I close with a redirect, for those of you who feel meanly of yourself for not having taken the GRE, or who are, perhaps, mildly nostalgic about the verbal section. You also get to feel sort of smug for sticking it to the corporate world in that really vague, indirect way that websites with lots of ads offer. Also, it's bizarrely addictive. Check it out here, if you dare.

Saturday, November 3, 2007

It Is Broughten!

Halloween Food and Scary Movie Festival tonight at 28. I made the imperious, rather assholey move of deciding who would bring what and further demanded that all food be Halloween themed. Time will only tell what others have come up with, but here's what Q and I are taking.

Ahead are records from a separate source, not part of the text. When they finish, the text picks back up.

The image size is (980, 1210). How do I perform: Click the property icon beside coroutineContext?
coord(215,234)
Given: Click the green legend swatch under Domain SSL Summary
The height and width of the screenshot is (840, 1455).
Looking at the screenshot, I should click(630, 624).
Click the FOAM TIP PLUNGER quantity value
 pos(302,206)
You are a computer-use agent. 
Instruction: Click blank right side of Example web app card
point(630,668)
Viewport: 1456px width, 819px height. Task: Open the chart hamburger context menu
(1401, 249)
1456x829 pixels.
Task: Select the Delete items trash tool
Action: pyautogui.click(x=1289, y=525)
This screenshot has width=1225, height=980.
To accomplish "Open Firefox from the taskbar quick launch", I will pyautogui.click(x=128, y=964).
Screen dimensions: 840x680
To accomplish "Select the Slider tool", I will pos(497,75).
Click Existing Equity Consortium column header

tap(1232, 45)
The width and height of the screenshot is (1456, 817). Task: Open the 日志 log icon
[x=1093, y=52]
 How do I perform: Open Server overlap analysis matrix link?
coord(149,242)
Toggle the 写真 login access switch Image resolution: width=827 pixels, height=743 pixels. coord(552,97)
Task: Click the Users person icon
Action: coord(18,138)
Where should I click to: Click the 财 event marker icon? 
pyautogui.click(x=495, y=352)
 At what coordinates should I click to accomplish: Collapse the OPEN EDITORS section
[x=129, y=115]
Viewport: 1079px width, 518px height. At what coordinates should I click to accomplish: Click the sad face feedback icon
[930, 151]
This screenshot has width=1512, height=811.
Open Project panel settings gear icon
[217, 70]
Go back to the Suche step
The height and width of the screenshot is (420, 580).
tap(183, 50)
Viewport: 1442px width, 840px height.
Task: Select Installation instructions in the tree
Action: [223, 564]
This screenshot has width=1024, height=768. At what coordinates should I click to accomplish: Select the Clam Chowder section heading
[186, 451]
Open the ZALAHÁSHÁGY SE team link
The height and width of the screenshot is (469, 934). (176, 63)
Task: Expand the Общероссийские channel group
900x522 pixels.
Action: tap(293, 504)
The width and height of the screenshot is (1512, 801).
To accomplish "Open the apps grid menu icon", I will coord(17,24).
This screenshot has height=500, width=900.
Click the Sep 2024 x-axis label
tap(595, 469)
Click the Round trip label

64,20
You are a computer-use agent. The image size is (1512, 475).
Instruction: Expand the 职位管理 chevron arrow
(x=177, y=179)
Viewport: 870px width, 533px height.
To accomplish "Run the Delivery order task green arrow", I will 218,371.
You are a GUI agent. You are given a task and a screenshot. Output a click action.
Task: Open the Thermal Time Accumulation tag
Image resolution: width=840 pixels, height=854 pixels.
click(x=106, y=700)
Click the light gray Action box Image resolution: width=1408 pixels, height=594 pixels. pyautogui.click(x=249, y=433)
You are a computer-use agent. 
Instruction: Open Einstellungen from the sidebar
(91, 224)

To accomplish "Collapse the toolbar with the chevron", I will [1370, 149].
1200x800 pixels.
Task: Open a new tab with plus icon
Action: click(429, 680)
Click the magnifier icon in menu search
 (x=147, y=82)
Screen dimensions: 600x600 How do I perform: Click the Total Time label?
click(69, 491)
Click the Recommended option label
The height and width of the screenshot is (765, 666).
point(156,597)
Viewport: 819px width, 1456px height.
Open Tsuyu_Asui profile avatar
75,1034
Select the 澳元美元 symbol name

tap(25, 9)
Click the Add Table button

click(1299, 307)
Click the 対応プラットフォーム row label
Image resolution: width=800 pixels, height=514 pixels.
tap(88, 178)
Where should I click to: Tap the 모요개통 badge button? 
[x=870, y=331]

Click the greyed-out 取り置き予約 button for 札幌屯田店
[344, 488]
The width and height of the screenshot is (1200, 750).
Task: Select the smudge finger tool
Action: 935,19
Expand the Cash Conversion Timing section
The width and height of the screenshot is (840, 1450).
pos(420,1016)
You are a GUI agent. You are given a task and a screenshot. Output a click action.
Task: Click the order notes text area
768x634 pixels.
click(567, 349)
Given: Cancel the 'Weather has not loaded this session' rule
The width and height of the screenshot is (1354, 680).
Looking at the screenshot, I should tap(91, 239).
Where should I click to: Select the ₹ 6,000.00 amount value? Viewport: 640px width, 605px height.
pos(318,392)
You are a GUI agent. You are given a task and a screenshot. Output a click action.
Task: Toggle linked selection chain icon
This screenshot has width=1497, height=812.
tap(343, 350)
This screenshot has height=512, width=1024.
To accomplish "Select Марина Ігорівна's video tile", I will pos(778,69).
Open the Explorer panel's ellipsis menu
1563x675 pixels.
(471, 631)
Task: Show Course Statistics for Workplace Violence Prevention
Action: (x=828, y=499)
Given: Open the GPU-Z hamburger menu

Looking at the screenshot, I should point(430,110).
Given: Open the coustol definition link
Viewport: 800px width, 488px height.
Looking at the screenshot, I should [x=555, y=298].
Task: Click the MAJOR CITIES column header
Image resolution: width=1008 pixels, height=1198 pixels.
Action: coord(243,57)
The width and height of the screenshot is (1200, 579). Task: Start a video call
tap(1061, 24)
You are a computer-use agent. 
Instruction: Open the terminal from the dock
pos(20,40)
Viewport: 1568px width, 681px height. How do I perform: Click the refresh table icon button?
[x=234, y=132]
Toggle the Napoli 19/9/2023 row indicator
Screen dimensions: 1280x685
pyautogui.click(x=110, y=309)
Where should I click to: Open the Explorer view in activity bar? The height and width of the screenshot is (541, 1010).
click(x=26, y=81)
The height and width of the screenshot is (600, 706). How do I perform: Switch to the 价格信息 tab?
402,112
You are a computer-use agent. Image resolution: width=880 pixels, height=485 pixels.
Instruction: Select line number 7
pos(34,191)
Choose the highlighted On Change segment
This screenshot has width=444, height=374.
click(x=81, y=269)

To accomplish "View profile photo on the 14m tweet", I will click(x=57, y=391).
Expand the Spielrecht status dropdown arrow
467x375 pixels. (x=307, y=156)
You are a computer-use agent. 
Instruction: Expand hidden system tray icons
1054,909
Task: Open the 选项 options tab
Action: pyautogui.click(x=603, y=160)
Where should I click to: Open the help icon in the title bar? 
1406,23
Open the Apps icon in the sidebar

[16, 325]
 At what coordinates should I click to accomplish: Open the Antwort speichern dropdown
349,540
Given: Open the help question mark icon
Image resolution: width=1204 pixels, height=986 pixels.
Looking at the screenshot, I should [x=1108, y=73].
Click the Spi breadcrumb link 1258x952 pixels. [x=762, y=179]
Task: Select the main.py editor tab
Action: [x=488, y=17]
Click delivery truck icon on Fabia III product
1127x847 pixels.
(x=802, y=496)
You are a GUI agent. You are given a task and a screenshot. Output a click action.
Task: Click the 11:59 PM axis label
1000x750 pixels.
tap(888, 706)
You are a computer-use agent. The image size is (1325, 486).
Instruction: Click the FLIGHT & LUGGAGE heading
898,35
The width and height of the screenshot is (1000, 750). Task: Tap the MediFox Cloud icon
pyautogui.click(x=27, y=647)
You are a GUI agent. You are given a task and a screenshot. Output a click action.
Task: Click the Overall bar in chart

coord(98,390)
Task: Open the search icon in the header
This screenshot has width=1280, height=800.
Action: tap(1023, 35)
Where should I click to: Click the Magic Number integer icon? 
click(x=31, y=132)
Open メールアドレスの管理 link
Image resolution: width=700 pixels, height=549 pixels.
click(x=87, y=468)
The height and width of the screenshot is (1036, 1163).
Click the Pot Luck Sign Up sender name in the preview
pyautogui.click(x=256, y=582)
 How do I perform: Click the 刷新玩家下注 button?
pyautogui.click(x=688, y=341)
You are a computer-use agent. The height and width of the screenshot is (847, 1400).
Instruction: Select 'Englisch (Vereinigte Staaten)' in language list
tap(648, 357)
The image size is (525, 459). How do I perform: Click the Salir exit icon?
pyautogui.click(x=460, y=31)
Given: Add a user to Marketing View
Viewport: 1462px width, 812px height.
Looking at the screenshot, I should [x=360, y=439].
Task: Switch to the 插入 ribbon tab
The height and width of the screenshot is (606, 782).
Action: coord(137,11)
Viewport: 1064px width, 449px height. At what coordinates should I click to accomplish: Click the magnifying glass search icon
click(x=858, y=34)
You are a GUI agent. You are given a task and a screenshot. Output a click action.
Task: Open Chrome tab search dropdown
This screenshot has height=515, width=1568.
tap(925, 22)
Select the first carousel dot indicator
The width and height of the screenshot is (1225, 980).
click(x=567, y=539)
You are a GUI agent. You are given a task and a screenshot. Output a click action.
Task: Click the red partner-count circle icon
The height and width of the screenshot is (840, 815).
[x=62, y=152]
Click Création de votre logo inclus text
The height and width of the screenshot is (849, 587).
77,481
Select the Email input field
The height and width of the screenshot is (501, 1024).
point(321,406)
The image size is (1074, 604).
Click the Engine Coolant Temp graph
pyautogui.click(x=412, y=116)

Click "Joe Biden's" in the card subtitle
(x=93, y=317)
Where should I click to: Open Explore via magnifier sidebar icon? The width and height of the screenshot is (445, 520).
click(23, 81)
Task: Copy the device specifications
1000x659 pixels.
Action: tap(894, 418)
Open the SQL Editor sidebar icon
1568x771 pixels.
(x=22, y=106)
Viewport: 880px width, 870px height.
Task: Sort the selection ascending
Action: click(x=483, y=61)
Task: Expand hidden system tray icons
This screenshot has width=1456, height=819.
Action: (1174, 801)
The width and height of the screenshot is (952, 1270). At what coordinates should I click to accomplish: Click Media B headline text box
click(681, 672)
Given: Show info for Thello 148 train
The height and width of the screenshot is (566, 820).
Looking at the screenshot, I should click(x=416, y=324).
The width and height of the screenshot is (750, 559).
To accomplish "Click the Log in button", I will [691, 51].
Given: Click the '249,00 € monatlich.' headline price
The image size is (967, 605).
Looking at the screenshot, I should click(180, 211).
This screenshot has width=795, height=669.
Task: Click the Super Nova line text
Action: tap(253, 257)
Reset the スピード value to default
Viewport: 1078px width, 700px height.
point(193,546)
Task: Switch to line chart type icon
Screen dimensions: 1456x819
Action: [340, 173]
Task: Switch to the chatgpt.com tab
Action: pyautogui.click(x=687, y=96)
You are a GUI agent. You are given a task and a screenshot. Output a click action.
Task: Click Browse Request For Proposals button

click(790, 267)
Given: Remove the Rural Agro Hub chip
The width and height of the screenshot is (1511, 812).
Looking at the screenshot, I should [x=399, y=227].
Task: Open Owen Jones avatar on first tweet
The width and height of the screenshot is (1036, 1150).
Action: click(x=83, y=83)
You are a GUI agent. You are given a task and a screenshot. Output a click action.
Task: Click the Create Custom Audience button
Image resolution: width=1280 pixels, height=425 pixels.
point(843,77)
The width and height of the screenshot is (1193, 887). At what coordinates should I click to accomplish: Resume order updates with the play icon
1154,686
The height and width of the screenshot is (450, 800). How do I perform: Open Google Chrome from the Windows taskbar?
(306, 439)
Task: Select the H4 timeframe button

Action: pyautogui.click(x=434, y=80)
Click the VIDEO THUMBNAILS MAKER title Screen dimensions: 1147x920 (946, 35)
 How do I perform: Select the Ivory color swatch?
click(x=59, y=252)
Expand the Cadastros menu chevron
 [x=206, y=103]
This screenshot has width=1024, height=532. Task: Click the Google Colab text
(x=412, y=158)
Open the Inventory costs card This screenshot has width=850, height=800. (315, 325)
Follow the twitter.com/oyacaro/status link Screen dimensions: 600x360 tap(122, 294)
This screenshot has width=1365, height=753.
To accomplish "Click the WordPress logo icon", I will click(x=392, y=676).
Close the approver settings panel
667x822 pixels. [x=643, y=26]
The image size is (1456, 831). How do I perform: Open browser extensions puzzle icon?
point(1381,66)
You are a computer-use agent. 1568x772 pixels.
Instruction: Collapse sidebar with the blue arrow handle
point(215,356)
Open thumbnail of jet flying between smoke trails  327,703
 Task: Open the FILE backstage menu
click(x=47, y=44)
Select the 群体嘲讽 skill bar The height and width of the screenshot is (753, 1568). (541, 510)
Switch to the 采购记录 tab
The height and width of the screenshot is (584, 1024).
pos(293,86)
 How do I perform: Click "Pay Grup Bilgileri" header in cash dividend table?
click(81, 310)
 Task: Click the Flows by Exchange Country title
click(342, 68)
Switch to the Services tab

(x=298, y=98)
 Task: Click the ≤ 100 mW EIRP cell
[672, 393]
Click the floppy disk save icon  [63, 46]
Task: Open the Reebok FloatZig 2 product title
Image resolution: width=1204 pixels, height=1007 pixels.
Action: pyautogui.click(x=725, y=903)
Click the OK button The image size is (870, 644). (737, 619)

First, bean dip. Tasty, spicy, creamy. Not particularly good for us. Decorated with tofutti-licious sour cream web and spiders I whittled out of olives. The spots of red on the particularly scary looking ones are sri racha. I went that way instead of Franks for the creepy and bloodlike vermillion hue. I think I get extra points since the olives were not pitted and thus extra tricky. Whatever.

We're also bringing dessert. I volunteered us for this honor because VCTotW has been burning a hole in my kitchen counter for weeks now. Well, maybe the metaphor doesn't work here, but you know what I mean. These are the red velvet cupcakes with buttercream frosting. I got the wrong kind of food coloring, so they came out more brownish-maroon than red. I had been looking forward to a scarlet-gore sort of effect. In any case, I hope they look like brains, but it took a couple tries to get the technique quite right. As with all such things, I know what I would do differently next time. Right now I'm just hoping they're tasty and nobody confuses the decoration for piles of sloppy intestines. What do you think?


Also, first ever food porn on Ignorance Toboggans!